Listen to this story
Chatbots have become one of the hotbeds of AI innovation over the past few years. They are also a prime example of AI adoption, as they can be slotted into a variety of use cases. From lead generations for sales, to answering frequently asked questions, to engaging with customers for support roles, chatbots have already proven themselves to be a cornerstone of human-AI interaction.
With the release of ChatGPT, these bots are now ready for the next stage of evolution. OpenAI on Thursday announced having trained and released a new model that interacts with humans using natural language. It uses a novel training method and is based on the GPT-3.5 architecture with a host of features that will make it difficult for users to differentiate if it is, indeed, an AI.
What sets ChatGPT apart
Primary among ChatGPT’s unique characteristics is memory. The bot can remember what was said earlier in the conversation, and recount it to the user. This itself sets it apart from other competing natural language solutions, which are still solving for memory, as they progress on a query-by-query basis.
In addition to memory, ChatGPT has also been trained to avoid giving answers on controversial topics. In our testing, it provides a boilerplate response to questions on personal opinions, matters of race and religion, and the purpose of its existence. It also clarifies that it does not have the ability to think independently, nor can it engage in discriminatory behaviour. The bot also has filters to prevent users from prompting it to create text regarding illegal or immoral activities.
This stands in stark contrast to previous chatbots built on LLMs, which — due to the material contained in their datasets — did not have any filters on the kind of content they generated. This resulted in them providing well-written responses to prompts on divisive topics, causing widespread controversy (see Facebook’s Galactica).
ChatGPT also allows users to provide corrections to any of its statements. This is an important part of the feedback loop that OpenAI wishes to include as a part of the public research preview of the bot, as it allows users to directly interact with the bot to course-correct it to the right response. This might also help the bot avoid information hallucination, a phenomenon where a large language model creates information that looks like it is legitimate, but, in fact, is unsubstantiated word soup.
Limitations of the model
Despite all its advancements, the model’s potential is limited due to some drawbacks. Even though the researchers have incorporated some failsafes to prevent the model from generating factually incorrect information by training it to be more cautious when it does not have a definite answer. As seen from the example below, it simply avoids the question as it does not have enough information to make an accurate answer.

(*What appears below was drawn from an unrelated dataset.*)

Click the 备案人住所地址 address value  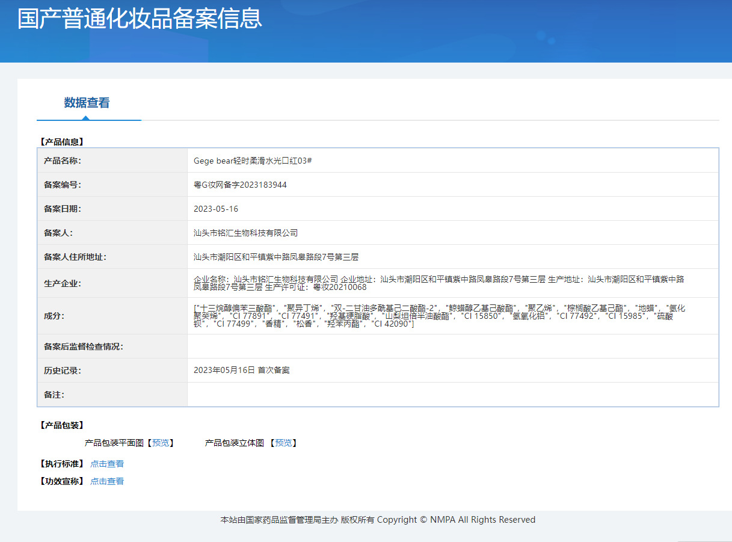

Questions can also be rephrased to evade the filters set in place by the researchers, such as this example below. When asked how to fire a gun for self-defense, the agent avoids the answer. However, when asked how to pull the trigger of a gun, the bot provides a clear and concise answer, followed by multiple disclaimers about the dangers of using a gun.
The model also struggles with finding the user’s intent behind a certain question, and usually does not clarify the intention completely. Instead, it tends to assume what the user means when they ask a question.
Even beyond its limitations, ChatGPT represents a measured approach to creating user-facing natural language generation algorithms. While the downsides of making these powerful models public has already been widely discussed, the conversation around how we can make them safer is just about beginning.
Towards safer AI
At every step, the model is stopped from being misused with various checks and measures. From the client side, all responses are filtered through OpenAI’s Moderation API, which detects and removes undesired content from the user’s prompts. This is all done through a single API call, and its effectiveness is clearly visible in the safe nature of ChatGPT’s responses.
In addition to this, it appears as if the model is trained to avoid harmful and untruthful responses. Researchers have learned from examples like GPT-3 and Codex, which usually give highly unfiltered responses, and tweaked the model during the RLHF process to avoid this from happening. While this approach is not perfect, its combination with other factors, such as the Moderation API and relatively cleaner dataset, brings it closer to deployment in sensitive environments like education.
The feedback loop put in place by the researchers is also an important piece of the puzzle. This not only allows them to improve the model iteratively, but also lets them build a database of possible problematic statements to avoid in the future.
In an age where tech companies sacrifice safety for technological progress, OpenAI’s measured approach is a breath of fresh air. More companies should adopt this approach towards releasing LLMs to the public for feedback before considering it a finished product. Moreover, they should design the model with safety in mind, paving the way for a safer AI future.